Dorkartistry
The WaPo's Rachel Beckman Arts Beat column reports on the most recent Dorkbot DC meeting.
Beckman writes mostly about Paras Kaul, the DC area electronic artist known in the art scene as the "Brain Wave Chick."
A reader who was present at the last Dorkbot meeting tells me that the stuff that Kaul does on computers "is totally over my head, but she said her father was a hypnotist and took her into altered states then he died when she was 14 — she said 'he programmed me.'
So at the age of 14 she started studying altered states and brain waves because she desperately wanted to get back to 'these places' that her father took her. She then met the dolphin man John Lilly and did work with him (the movie Altered States is about him).
Brainchick can do remote viewing when she's in sensory depravation tanks but she claims she has only ever remotely viewed the planet Mars, and she says she knows there is life there but it is inside the planet and she has gone down into these tunnels and catacombs.
Brainwave chick also says she was taught to envision the future and most of the stuff she is working with today -- like her presentation at Dorkbot gets actualized 10 years in the future.
I was really curious when she said she 'envisions' the future -- did she mean she does remote viewing or was she just talking about the law of attraction and feeling and creating her future? She said she only does 'remote viewing in the sensory depravation tanks.'
In her presentation she said she envisions the future and she said we need to learn how to be better humans or learn how to enhance our undeveloped human qualities in three areas: non verbal communication, remote viewing, and self-healing"
The next Dorkbot DC meeting is at 7 p.m. Jan. 24 at Provisions Library, 1611 Connecticut Ave.

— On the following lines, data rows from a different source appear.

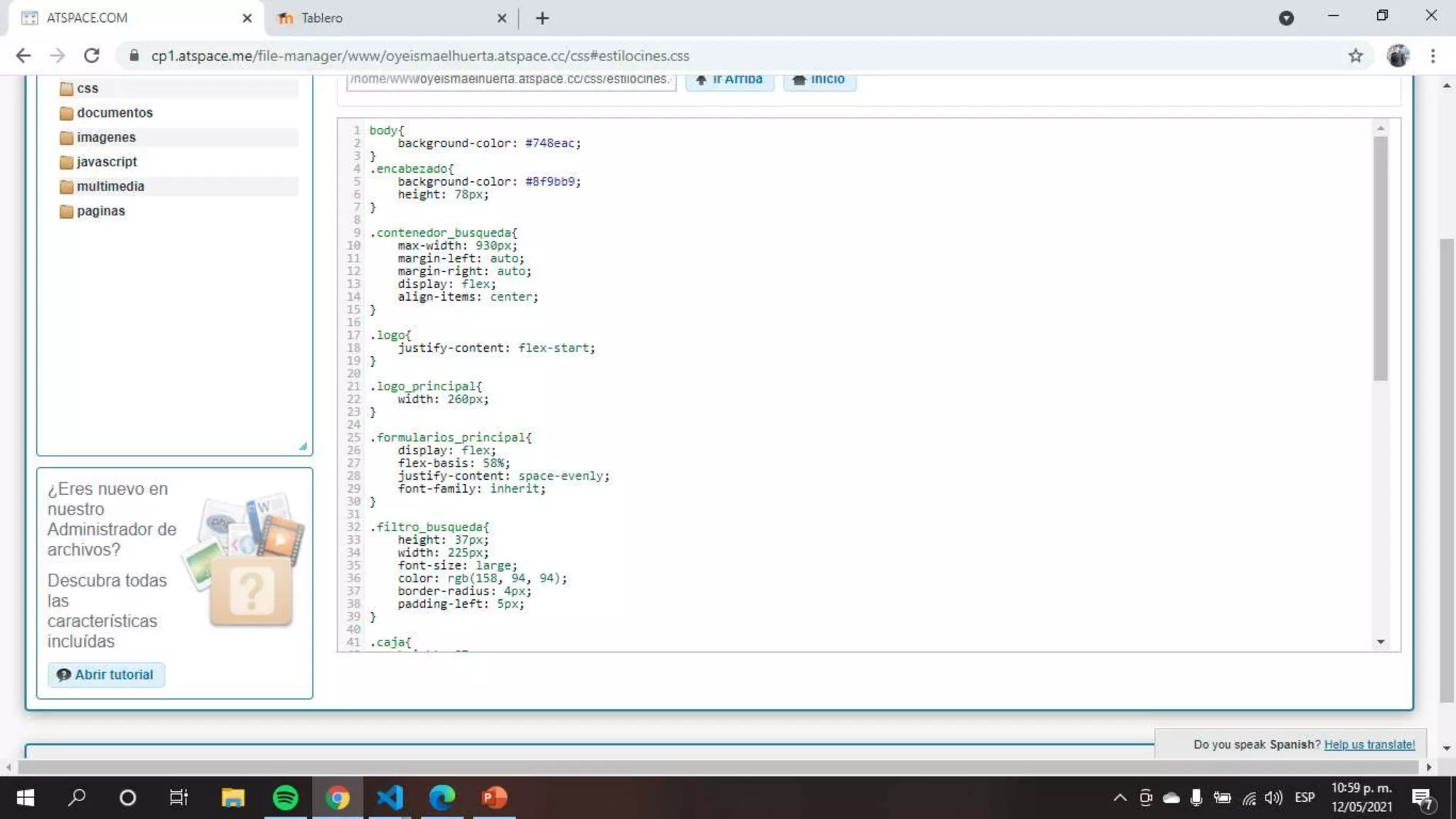The width and height of the screenshot is (1456, 819).
Task: Click the Inicio button
Action: (819, 80)
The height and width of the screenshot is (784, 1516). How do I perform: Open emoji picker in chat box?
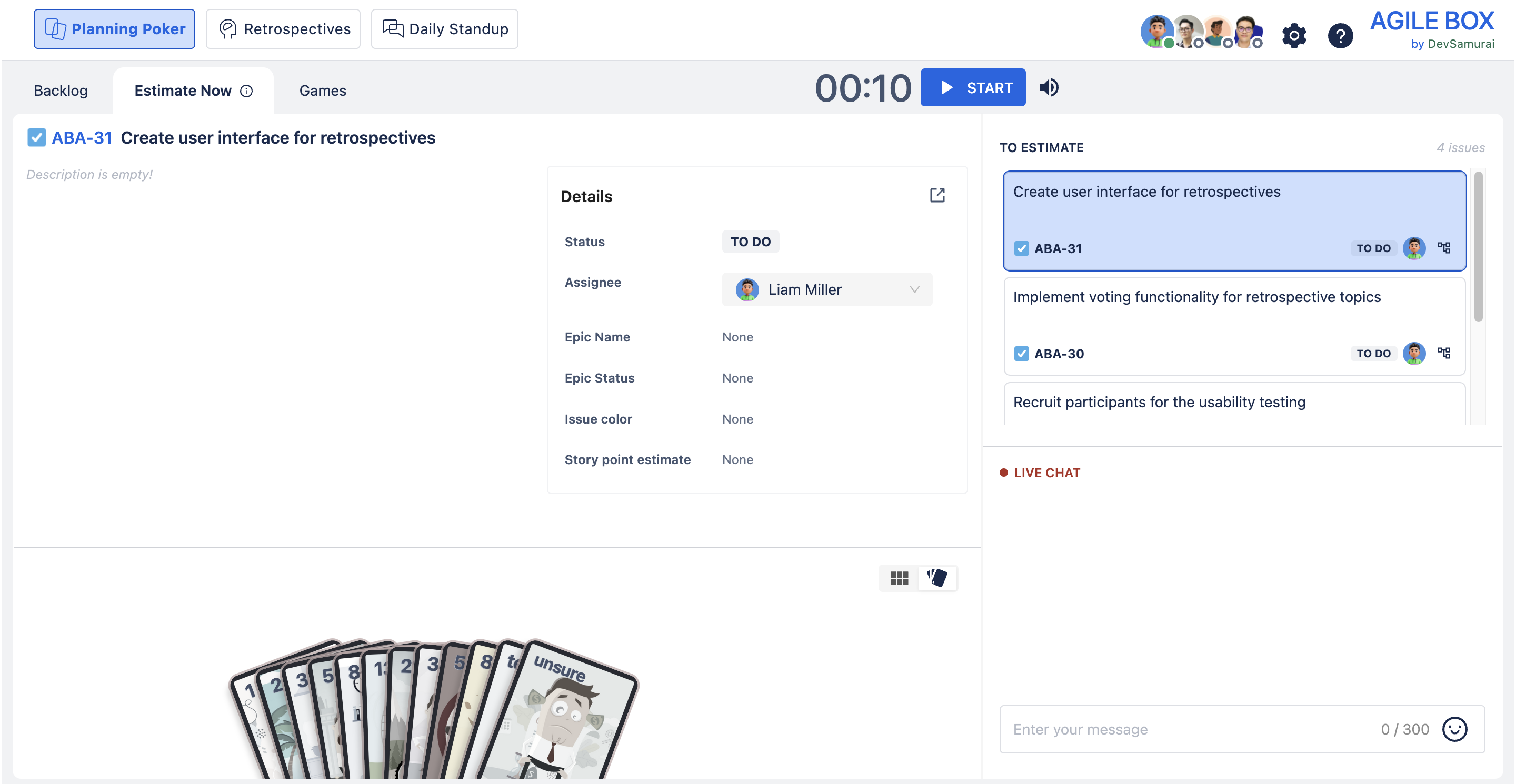pos(1454,729)
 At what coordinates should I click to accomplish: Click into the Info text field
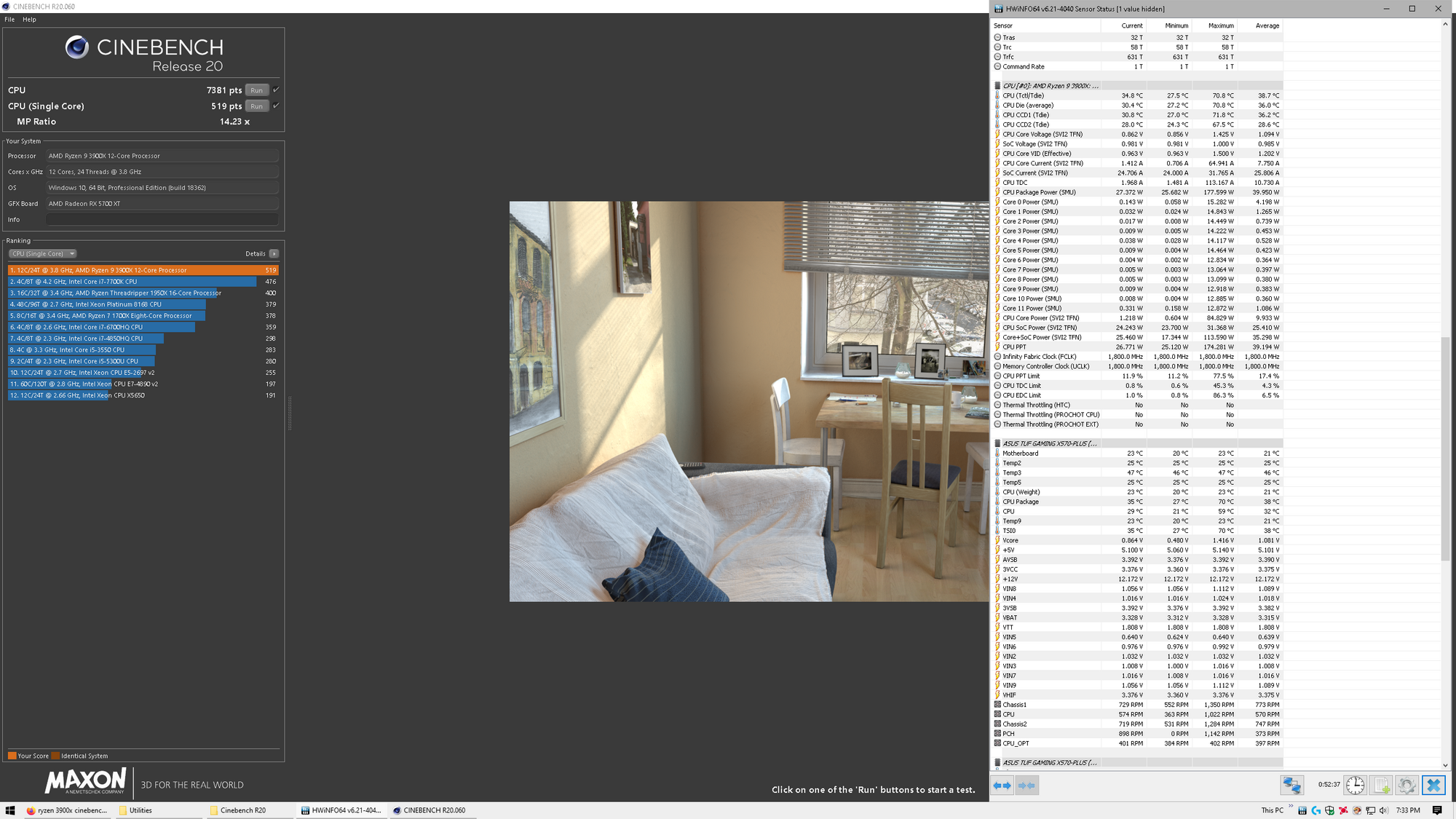[x=162, y=220]
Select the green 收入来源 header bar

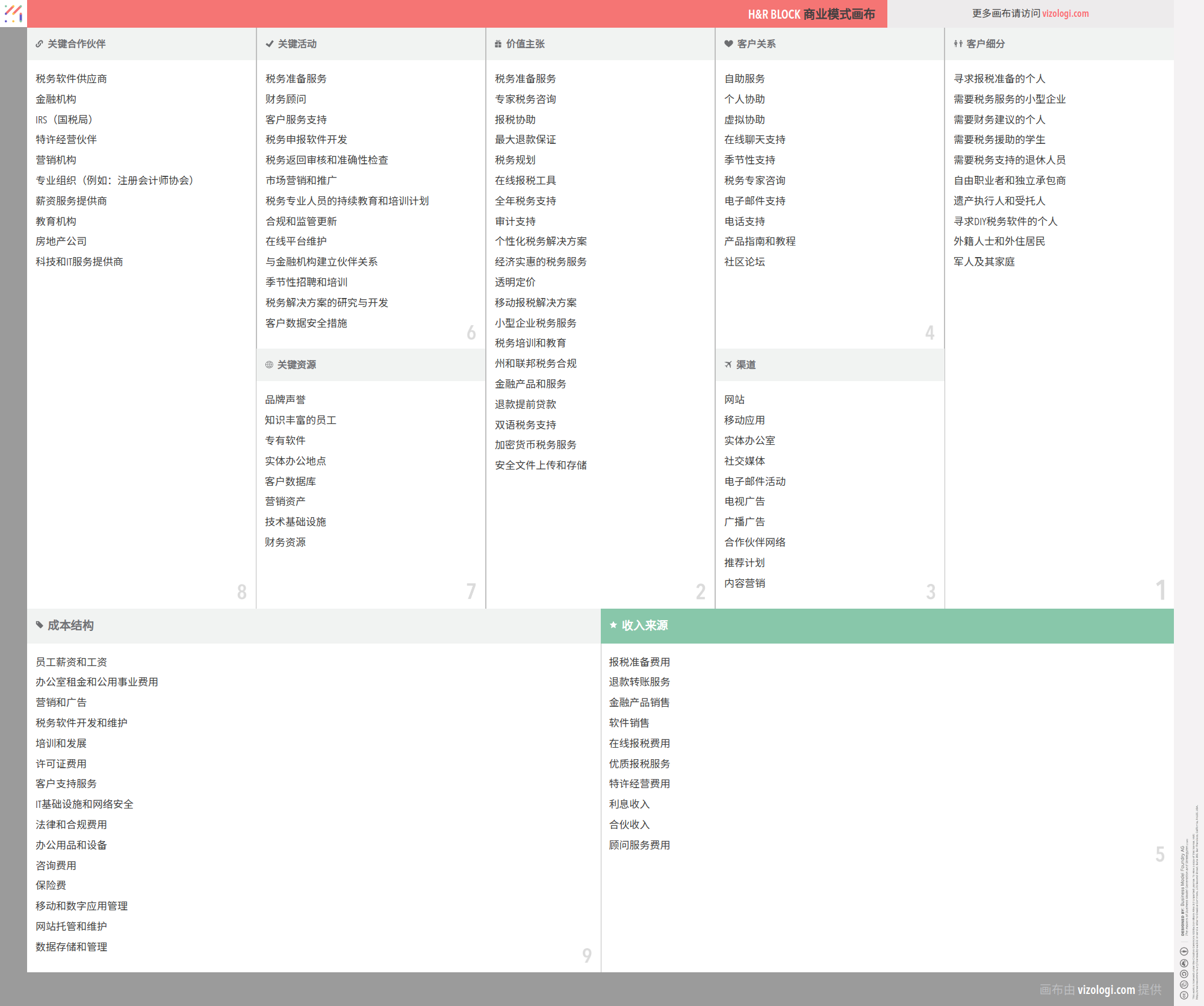(x=887, y=626)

NW. Free. or call 202-299-0460 for more info.
Thursday, December 21, 2006
Wednesday, December 20, 2006
Artful Evening At the Warehouse
Warehouse Gallery in DC invites all of you to ring in the New Year at ArtRomp 19. Come by anytime on December 31st and or spend the evening. See the work of 35 local artists featuring painting, sculpture, video, photography, performance, and music (exhibit through Jan 27, 2008). There will be an early free picnic in the parking lot and late ArtRomp snacks.
Son of a Bush and Lobsterboy will perform later in the evening. Tickets required - see their website for info.
Art Romp: 19
Dec. 31, 2006, 7-2 am Free
Warehouse
1021-7th Street, N.W.
Washington, DC
www.warehousetheater.com
(202) 783-3933
And yet another congratulations
To DC area artist Rochleigh Z. Wholfe, who was was awarded first place in Transforming Identity, the Women's Caucus for the Arts, Annual Regional Juried Show. The show presented at the Third Floor Gallery in St. Louis, Missouri, and was juried by Evelyn Astegno from Venice, Italy.
Art Donors Balk at Tax Changes
Arts benefactors and institutions are disgruntled about a tax provision they claim will discourage donations of art, and they blame Charles E. Grassley (R-IA), outgoing chair of the Senate Finance Committee, for changing a rule that had benefited donors and museums alike...Read the entire post from the Foundation Center here.
Congratulations
To DC area artist and writer Rosetta DeBerardinis, who has been selected as the Liquitex Artist of the Month for January 2007.
From personal experience, let me tell you that this is one of the toughest all-around painting competitions out there!
WOW!
Application process is ongoing and it offers an opportunity for painters, working primarily in acrylics, to be featured on their website. Artists' work and bio are prominently featured. Any sales are handled directly with the artist, no commissions taken. No entry fee. For details, contact:
Liquitex Artist of the Month
Liquitex Artist Materials
11 Constitution Ave.
P.O. Box 1396, Piscataway, NJ 08855-1396
Update on Eakins
CultureGrrl's blog is without a doubt one of the best national source for insider info on a lot of museum news, and she reports that:
Jeffrey Snyder, major gifts officer of the Philadelphia Museum, told CultureGrrl today that the $68-million fundraising campaign for Eakins' "The Gross Clinic" is "well over 50% there."Read the entire post here.
That still leaves a lot of cash to raise in one week. So why is Anne d'Harnoncourt, director of the museum, so "optimistic," as quoted in today's Philadelphia Inquirer? She herself has been coy in answering press questions about how much has been raised---a strange posture for someone trying to build up a sense of public urgency about the Dec. 26 deadline.
But Snyder told me her confidence is based on the museum's discussions with "a lot of our nearest and dearest" (translation: "big donors"). The campaign, he said, is in the process of "closing some gifts."